The behavior of Published Rankings is unknown. There are a *lot* of questions, some of them quite difficult to answer. I'd prefer pure Asset; candidates could certainly publish their own Range ballots regarding other candidates, but I suggest that encouraging voters to select for trustworthiness, which covers a lot, is the best way to proceed to reform elections, and Asset has legs. It should be able to walk, one step at a time, all the way to full, highly accurate proportional representation, continuous democracy (no fixed terms of office, but, naturally, regular elections for electors).

It would be worthwhile, I think, to reach out to recognized experts in Robert's Rules and teach them about better voting methods, and then see what they recommend.

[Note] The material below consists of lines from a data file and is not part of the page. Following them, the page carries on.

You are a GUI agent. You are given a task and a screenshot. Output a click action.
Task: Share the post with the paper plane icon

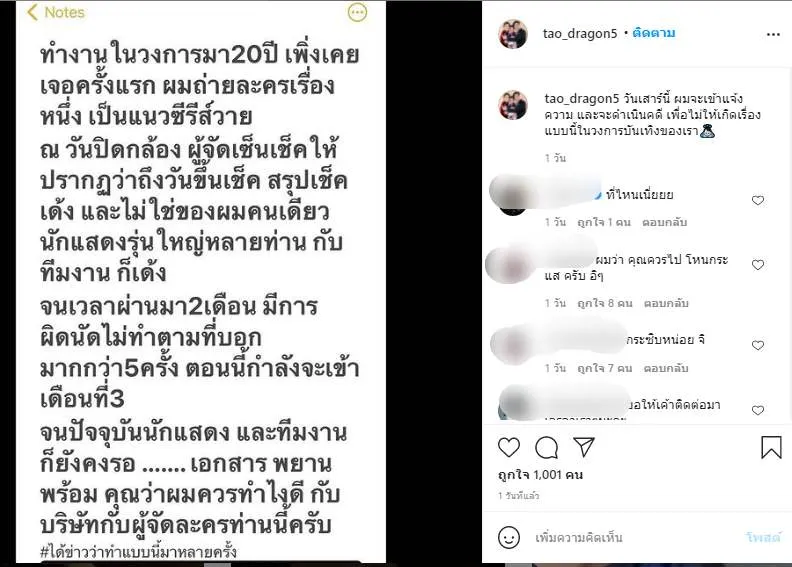point(583,446)
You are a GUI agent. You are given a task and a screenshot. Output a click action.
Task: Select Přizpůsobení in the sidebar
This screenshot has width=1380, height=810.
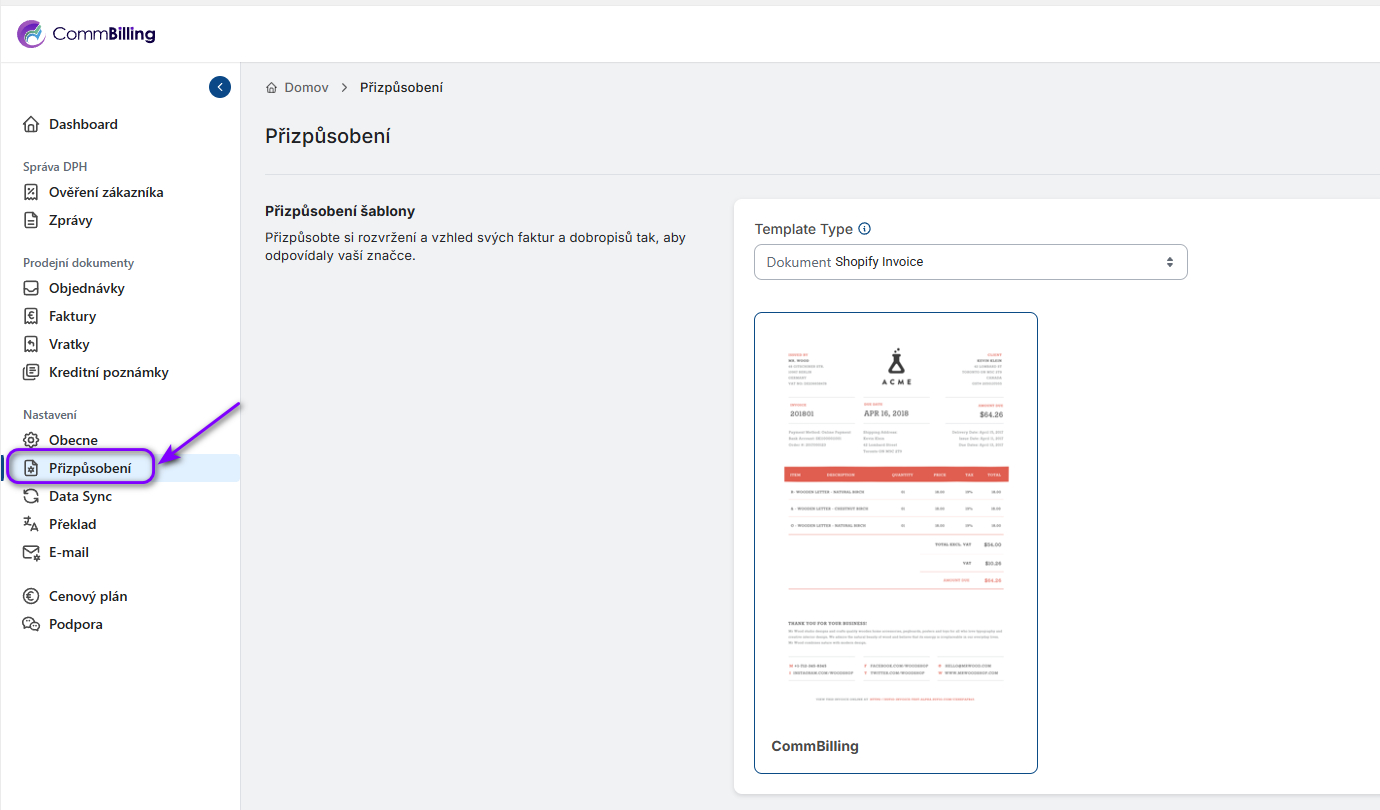pyautogui.click(x=90, y=468)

It's an error to assume they don't know. They are not voting systems theorists, they put together a manual of actual practice. It's quite possible that in the next manual, there will be some description of Approval, for example, because there are some major organizational implementations.

Another deception by the IRVings is their widespread claim that IRV eliminates spoiling. It's an even bigger deception, much more important. A variation of IRV that permits candidates to withdraw from contention after the votes are published, before the votes are tallied, would be much better at eliminating spoiling and electing the best compromise.

Sure. IRV eliminates, to a degree, the lower-order spoiler effect. I.e., minor party, no chance of winning, draws votes away from one major candidate, resulting in an election unsatisfactory to a majority. That, by the way, is an assumption. Nader, in 2000, claimed that voters who preferred him should vote for him because the majors were Tweedledum and Tweedledee, both shills for the corporations. If they believed him, then why would we think that they would add votes under IRV? However, in fact, voters are a bit more sophsticated and uncontrollable. Some of those who voted for Nader would have added ranked votes or additional Approvals for Gore.

Bucklin is what I recommend, as a first reform, beyond Count All the Votes (Open Voting or Approval). It addresses the big problem that most people give as an objection to Approval, but it is very much like Approval. It's roughly as efficient as Condorcet methods with social utility.

Ultimately, I prefer Range with explicit Approval cutoff, and pairwise analysis, and a runoff in the case of majority approval failure or a candidate who beats the Range winner by pairwise analysis. It's my contention, by the way, that a genuine, sincere Range winner would likely prevail in a direct runoff against a true Condorcet winner. And if you don't know why, ask!

When I first proposed this, some thought it preposterous, a result of single-ballot, deterministic thinking that the whole field of voting systems fell into.